Bunun üzerine sanık avukatı söz alarak, müvekkilinin tahliyesini istedi.
Ara kararını açıklayan mahkeme heyeti, sanık Turhan Turunç’un tahliyesine karar vererek, duruşmayı erteledi.
İddianameden
İstanbul Cumhuriyet Başsavcılığı tarafından hazırlanan iddianamede, şüpheli savcı Turhan Turunç'un, 1988 yılından bu yana terör örgütünün hiyerarşik yapılanması içerisinde bilerek ve benimseyerek yer aldığı, görev yaptığı her yerdeki silahlı terör örgütü FETÖ/PDY'nin yargı yapılanması içerisindeki hakim ve savcılarla düzenli olarak bir araya gelerek silahlı örgüt elebaşı Fetullah Gülen'in vaazlarını dinledikleri anlatılmıştı.

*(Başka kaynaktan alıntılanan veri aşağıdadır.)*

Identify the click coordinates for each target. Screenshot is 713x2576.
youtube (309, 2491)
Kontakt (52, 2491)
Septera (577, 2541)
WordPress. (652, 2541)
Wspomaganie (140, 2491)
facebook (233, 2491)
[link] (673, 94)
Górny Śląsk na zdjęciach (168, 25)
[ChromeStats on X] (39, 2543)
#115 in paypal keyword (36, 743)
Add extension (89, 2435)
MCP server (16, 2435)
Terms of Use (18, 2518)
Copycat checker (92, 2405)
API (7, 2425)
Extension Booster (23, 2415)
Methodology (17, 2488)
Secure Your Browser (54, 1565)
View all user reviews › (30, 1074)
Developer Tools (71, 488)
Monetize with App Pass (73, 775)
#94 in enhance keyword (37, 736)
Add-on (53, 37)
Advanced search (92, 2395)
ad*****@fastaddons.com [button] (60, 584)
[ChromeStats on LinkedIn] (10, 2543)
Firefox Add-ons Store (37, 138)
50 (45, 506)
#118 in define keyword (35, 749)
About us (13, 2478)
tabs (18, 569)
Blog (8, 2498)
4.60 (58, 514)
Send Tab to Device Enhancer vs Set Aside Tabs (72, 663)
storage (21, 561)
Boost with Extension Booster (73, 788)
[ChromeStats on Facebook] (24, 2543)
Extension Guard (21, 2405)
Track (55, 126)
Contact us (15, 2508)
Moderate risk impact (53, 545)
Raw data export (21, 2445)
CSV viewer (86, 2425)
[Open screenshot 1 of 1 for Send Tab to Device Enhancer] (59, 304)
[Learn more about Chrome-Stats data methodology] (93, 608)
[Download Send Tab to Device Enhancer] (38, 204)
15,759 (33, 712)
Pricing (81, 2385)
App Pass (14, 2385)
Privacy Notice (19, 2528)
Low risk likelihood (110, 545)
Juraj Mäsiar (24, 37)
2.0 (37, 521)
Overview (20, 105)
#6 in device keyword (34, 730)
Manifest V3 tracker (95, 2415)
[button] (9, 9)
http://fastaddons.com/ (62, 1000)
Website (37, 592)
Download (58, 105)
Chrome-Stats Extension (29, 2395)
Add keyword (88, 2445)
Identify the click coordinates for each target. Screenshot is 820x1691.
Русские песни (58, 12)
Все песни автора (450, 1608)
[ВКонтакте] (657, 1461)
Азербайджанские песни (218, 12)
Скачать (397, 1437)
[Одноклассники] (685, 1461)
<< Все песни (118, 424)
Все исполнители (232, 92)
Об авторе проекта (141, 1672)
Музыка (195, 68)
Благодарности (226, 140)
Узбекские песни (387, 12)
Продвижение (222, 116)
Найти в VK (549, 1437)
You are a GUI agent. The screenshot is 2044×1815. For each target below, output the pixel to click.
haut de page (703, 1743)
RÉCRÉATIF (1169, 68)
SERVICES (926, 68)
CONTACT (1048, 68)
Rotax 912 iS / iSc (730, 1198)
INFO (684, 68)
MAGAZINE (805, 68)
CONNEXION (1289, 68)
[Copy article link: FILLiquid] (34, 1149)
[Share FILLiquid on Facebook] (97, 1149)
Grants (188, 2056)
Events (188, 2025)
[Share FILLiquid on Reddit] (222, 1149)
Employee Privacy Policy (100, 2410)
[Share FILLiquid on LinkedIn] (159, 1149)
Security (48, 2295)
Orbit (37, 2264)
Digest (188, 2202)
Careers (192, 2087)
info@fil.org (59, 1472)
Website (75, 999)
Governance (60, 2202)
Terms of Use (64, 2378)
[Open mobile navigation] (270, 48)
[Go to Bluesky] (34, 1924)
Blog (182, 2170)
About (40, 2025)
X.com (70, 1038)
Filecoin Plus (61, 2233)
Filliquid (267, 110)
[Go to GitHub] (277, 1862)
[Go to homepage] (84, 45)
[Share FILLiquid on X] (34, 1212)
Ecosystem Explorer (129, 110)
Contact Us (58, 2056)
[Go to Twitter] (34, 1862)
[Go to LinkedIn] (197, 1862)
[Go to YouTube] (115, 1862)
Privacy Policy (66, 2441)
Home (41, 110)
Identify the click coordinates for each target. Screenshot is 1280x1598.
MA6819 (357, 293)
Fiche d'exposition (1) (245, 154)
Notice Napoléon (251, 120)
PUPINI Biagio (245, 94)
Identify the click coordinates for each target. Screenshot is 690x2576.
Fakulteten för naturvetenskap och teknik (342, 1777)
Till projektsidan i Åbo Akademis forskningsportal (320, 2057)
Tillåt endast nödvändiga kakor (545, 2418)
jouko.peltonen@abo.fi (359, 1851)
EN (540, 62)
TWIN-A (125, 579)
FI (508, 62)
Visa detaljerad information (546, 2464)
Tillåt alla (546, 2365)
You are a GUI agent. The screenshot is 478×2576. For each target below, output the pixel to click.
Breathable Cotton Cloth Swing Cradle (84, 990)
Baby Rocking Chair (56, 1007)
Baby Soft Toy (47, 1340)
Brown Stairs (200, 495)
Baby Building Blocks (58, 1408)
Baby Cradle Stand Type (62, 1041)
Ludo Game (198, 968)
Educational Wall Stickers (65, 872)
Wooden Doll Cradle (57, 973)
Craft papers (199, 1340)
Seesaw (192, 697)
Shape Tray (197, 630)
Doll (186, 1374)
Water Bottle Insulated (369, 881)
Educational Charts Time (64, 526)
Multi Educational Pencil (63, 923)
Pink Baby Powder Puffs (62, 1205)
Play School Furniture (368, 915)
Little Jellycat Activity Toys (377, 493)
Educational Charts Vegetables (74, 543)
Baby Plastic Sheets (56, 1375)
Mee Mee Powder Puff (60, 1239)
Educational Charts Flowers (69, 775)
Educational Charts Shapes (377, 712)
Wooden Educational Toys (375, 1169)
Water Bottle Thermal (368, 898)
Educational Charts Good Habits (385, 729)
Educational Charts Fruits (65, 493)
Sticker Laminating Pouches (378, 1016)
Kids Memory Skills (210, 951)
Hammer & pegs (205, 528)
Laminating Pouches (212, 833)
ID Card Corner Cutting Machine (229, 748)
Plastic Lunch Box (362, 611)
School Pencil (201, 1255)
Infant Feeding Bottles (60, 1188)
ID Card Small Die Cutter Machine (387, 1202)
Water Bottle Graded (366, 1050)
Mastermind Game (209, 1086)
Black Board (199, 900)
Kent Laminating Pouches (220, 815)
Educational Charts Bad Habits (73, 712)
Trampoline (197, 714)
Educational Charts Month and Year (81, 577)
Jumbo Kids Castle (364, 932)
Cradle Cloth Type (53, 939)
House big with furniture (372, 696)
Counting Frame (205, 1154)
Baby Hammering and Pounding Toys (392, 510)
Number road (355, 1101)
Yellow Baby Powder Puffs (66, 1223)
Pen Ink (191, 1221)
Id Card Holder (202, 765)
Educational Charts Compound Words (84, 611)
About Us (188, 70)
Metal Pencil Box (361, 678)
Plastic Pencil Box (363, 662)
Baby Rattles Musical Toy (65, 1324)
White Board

İddianamede, şüphelinin FETÖ/PDY silahlı terör örgütü üyelerinin 2014 HSYK seçimleri öncesi oluşturduğu gizli haberleşme ağıyla kendi mensubu olan hakim ve cumhuriyet savcılarını tespit ederek, Hakimler ve Savcılar Yüksek Kurulu üyeliğine aday olan sözde bağımsız adayların alacağı muhtemel oyları hesaplamak ve seçimlerde üyelerinin kendi talimatları doğrultusunda oy kullanmasını ve örgüt içi iletişimi sağlamak amacıyla kullandıkları ByLock uygulamasını kullandığının tespit edildiği anlatılmıştı. İddianamede, sanık Turhan Turunç’un 'silahlı terör örgütüne üye olmak' suçundan cezalandırılması talep edilmişti.